It’s the easiest thing in the world to say: “Yes, I’ll pray about that.” And it’s the easiest thing to neglect. The list of all the things I’ve said I’d pray for but then forgotten about would stretch from here to next year. So I’ve started to say, “No, I won’t pray for you.” I am still not entirely comfortable with it, but I think it’s the right thing to do.
We recently had someone—a stranger—call the church to ask for prayer. She called out of the blue one morning, from a phone number far away. She said she was feeling sick and needed people to pray for her. Every day for the next six months. “Can I count on you to pray for me?”
For one of the first times in my life I felt total freedom. I said, “I am going to pray for you once, but I will not pray for you every day. I will not pray for you for six months.” I explained that I have my own church to care for, and that I need to pray for those people. I asked about her church and she told me where she attends. I recognized it as a good church, full of people who pray, and pastors who care. I explained that God expects her church to care for her, and her church to pray for her, and that calling all the churches in Toronto and asking them to heap up prayers for someone they don’t know may be little more than superstition.
I thought I got through to her. But a week later the phone rang again and it was the same woman. She had obviously forgotten to scratch the name of our church off her list. I reminded her of what I said last time and told her that I was not praying for her anymore. She hung up on me.

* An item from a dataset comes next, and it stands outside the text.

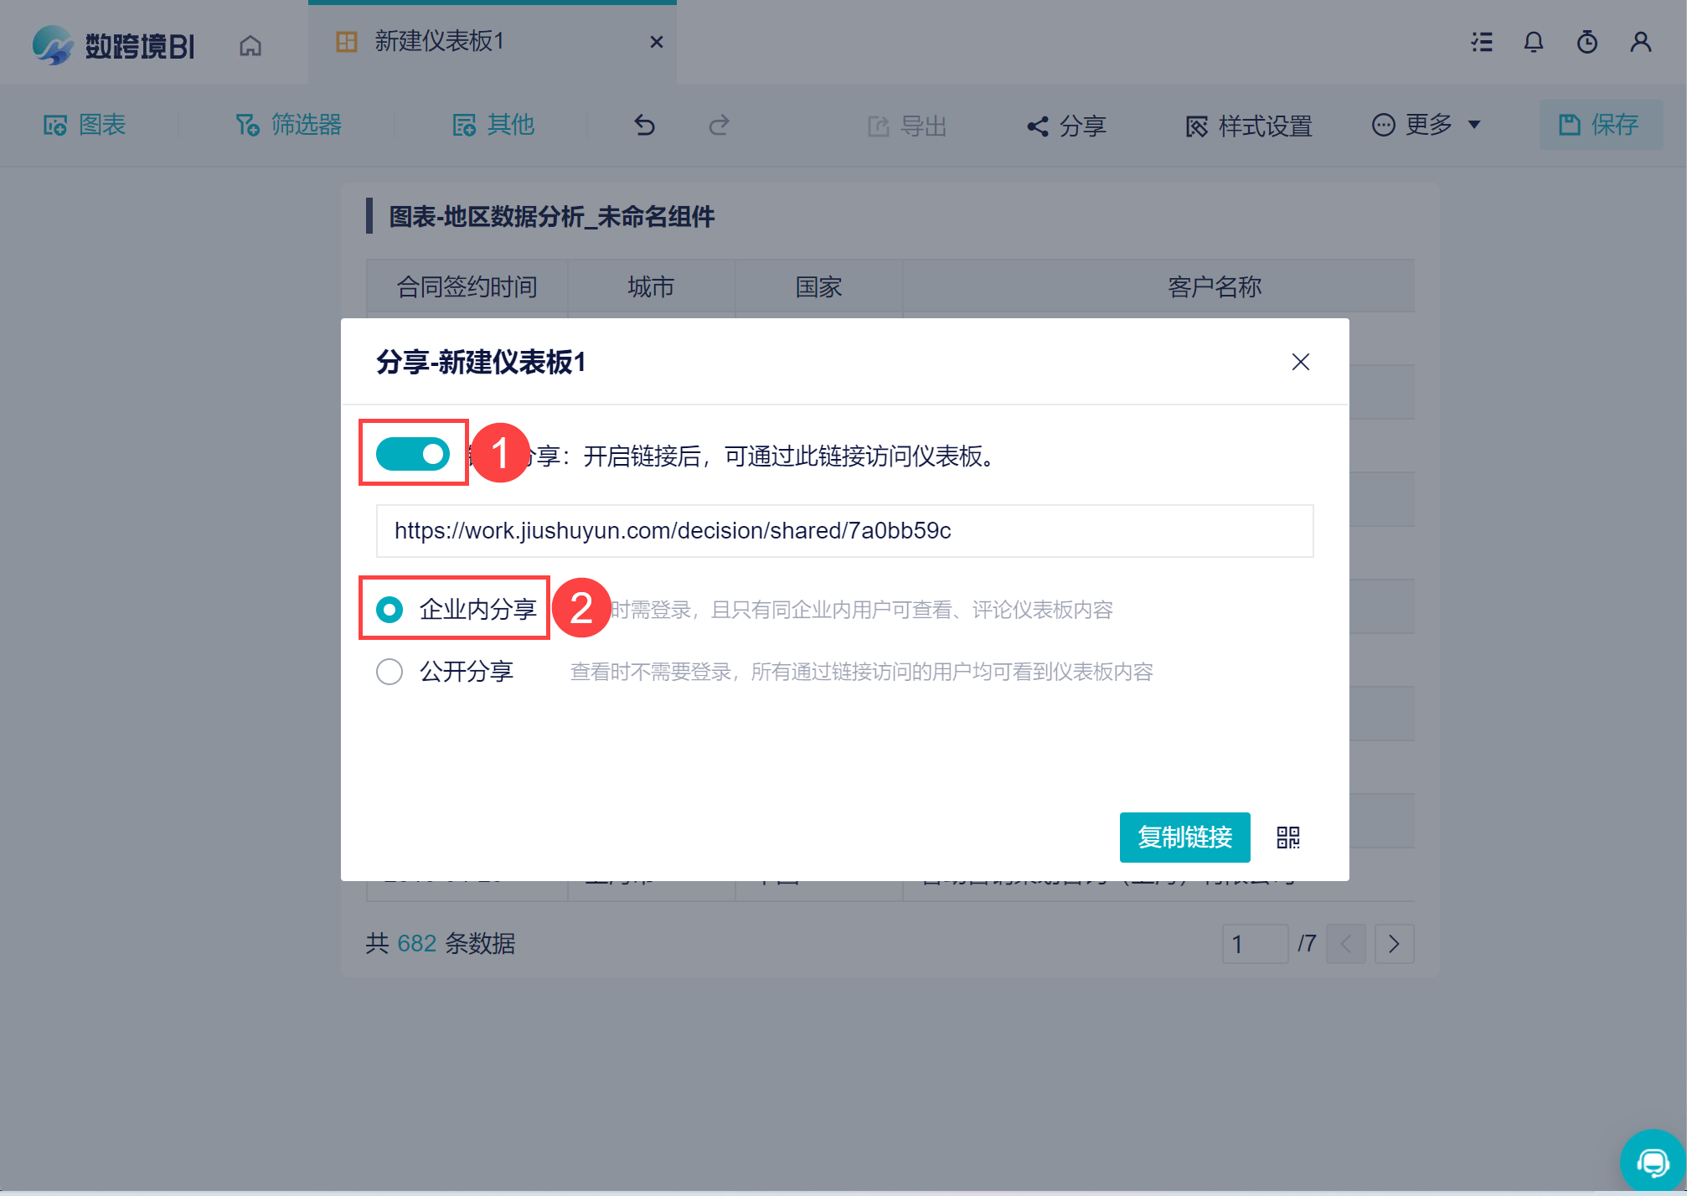Click the 保存 button
The image size is (1687, 1196).
point(1600,126)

I once spent a couple of hours with a small group of people and a well-known pastor whose voice goes out on the radio and who has listeners around the world. He is a man of prayer, and one who battles against the easy “Pray for me!” He understands that some people think his prayers are especially powerful because he is a celebrity; he understands that some people have disobediently distanced themselves from the local church and are now looking for someone, anyone, to pray for them; he understands that some people are superstitious toward prayer. So he told how he learned to say “No.” Even better, he learned to say, “I will pray for you right now but then I expect you to go to your local church and ask them to pray for you.” He prays immediately and prays once, but no more.

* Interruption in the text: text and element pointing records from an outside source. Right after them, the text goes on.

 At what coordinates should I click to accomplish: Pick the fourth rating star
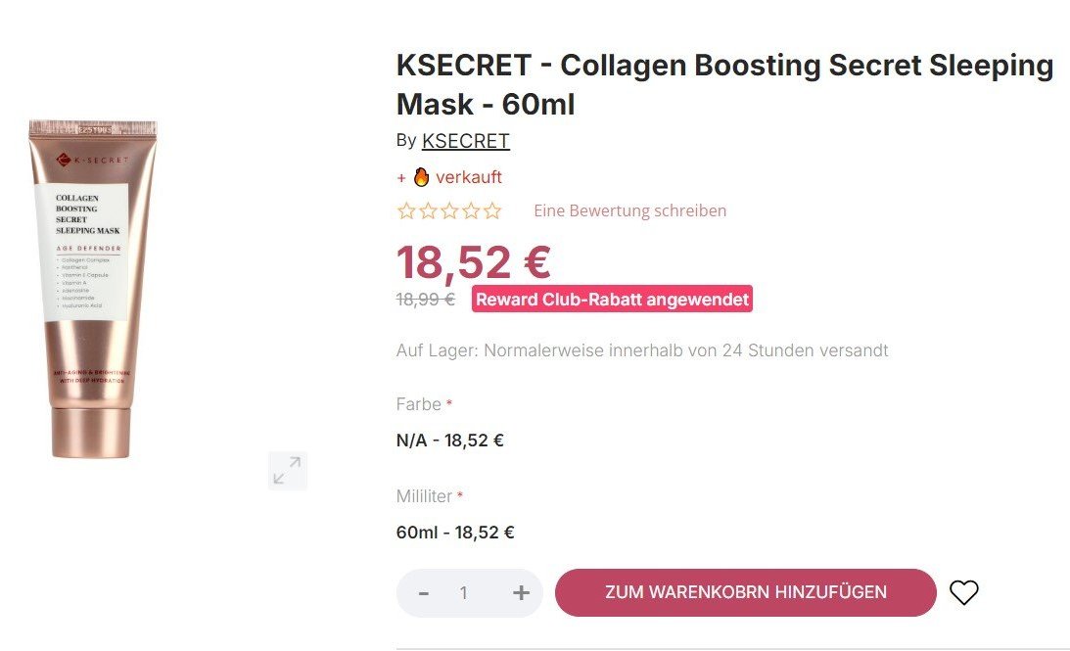[471, 210]
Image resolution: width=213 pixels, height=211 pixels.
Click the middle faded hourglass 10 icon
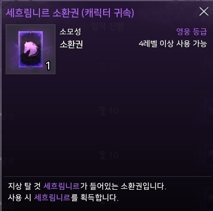109,111
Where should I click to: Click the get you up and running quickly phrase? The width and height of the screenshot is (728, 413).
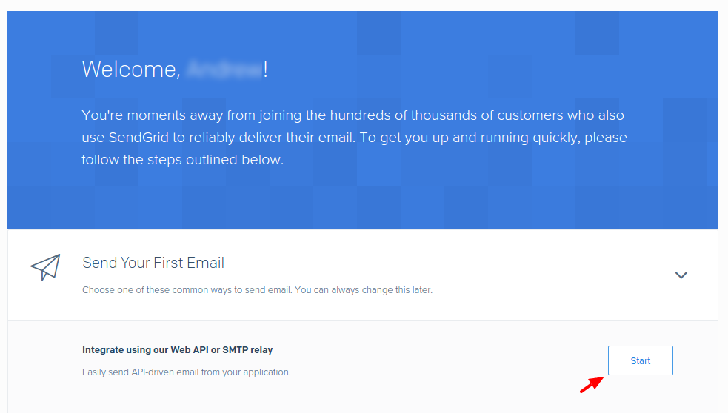tap(481, 138)
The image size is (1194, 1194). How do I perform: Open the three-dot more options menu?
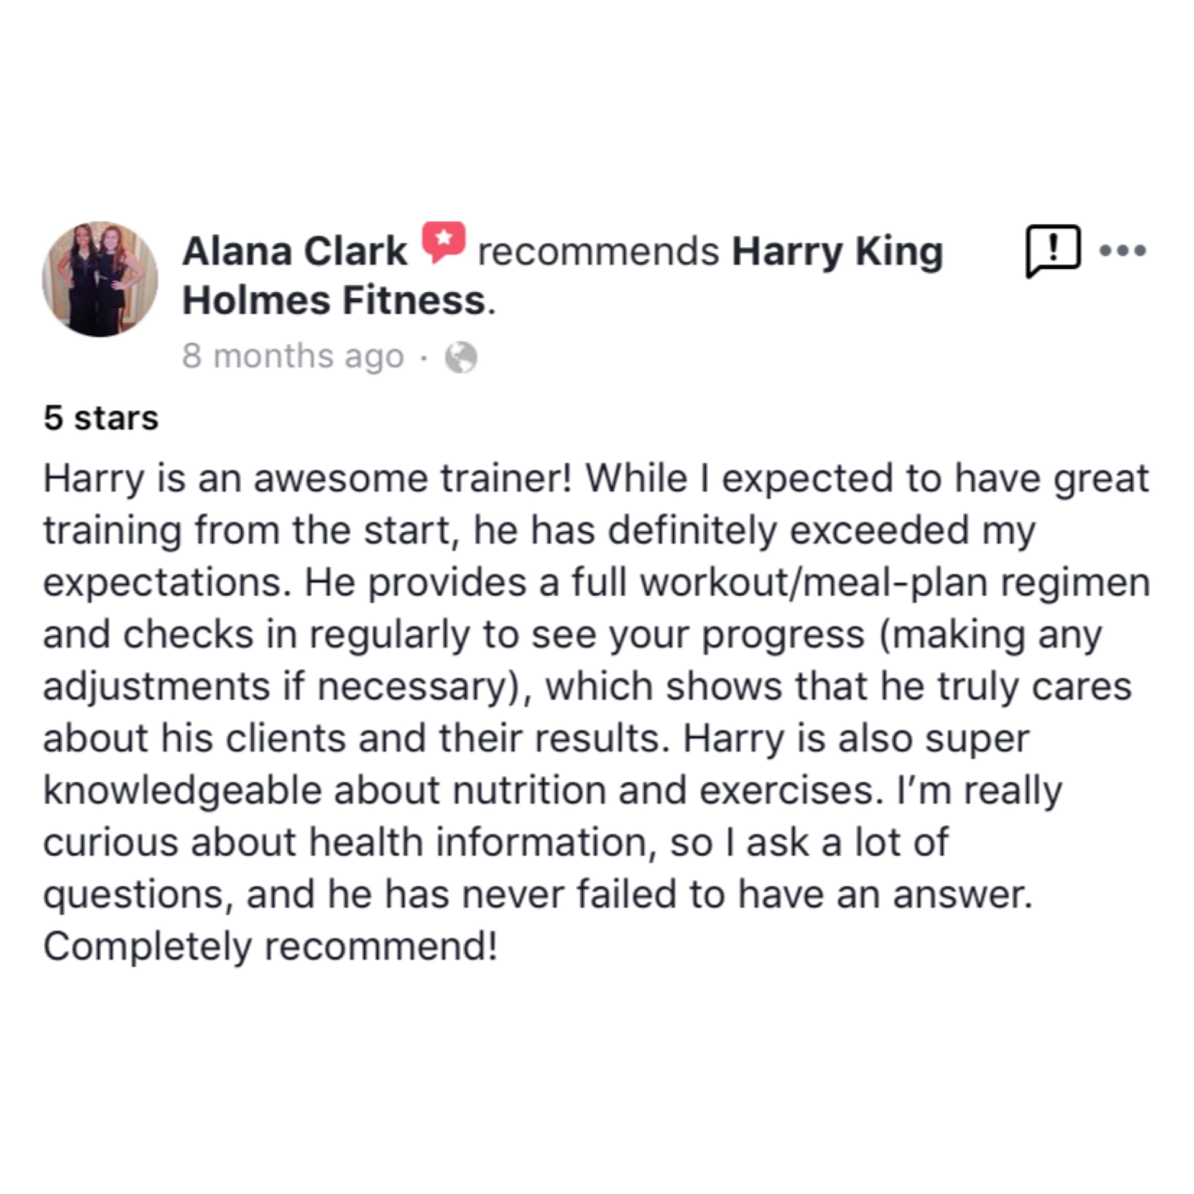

I learned from him, and feel the freedom not to pray. I feel the freedom not to pray because I cannot pray for everyone and everything. God has given me spheres of responsibility and a finite amount of time. I have to use the best and the bulk of my time to care for those people who are closest to me–my family, my friends, my neighbors, my church. One of the ways I care for them is by praying for them. But since there is much more to my life than prayer, I have to use that prayer time well, giving it to those matters and those people I am most responsible for. And that is what I attempt to do–to pray earnestly and repeatedly for the people I am responsible for, and to allow others to pray for the people they are responsible for.
I am quite sure it is better this way. It gives me an opportunity to teach people about prayer, it gives me an opportunity to model prayer, and it keeps me from saying I will do what I will not and cannot do.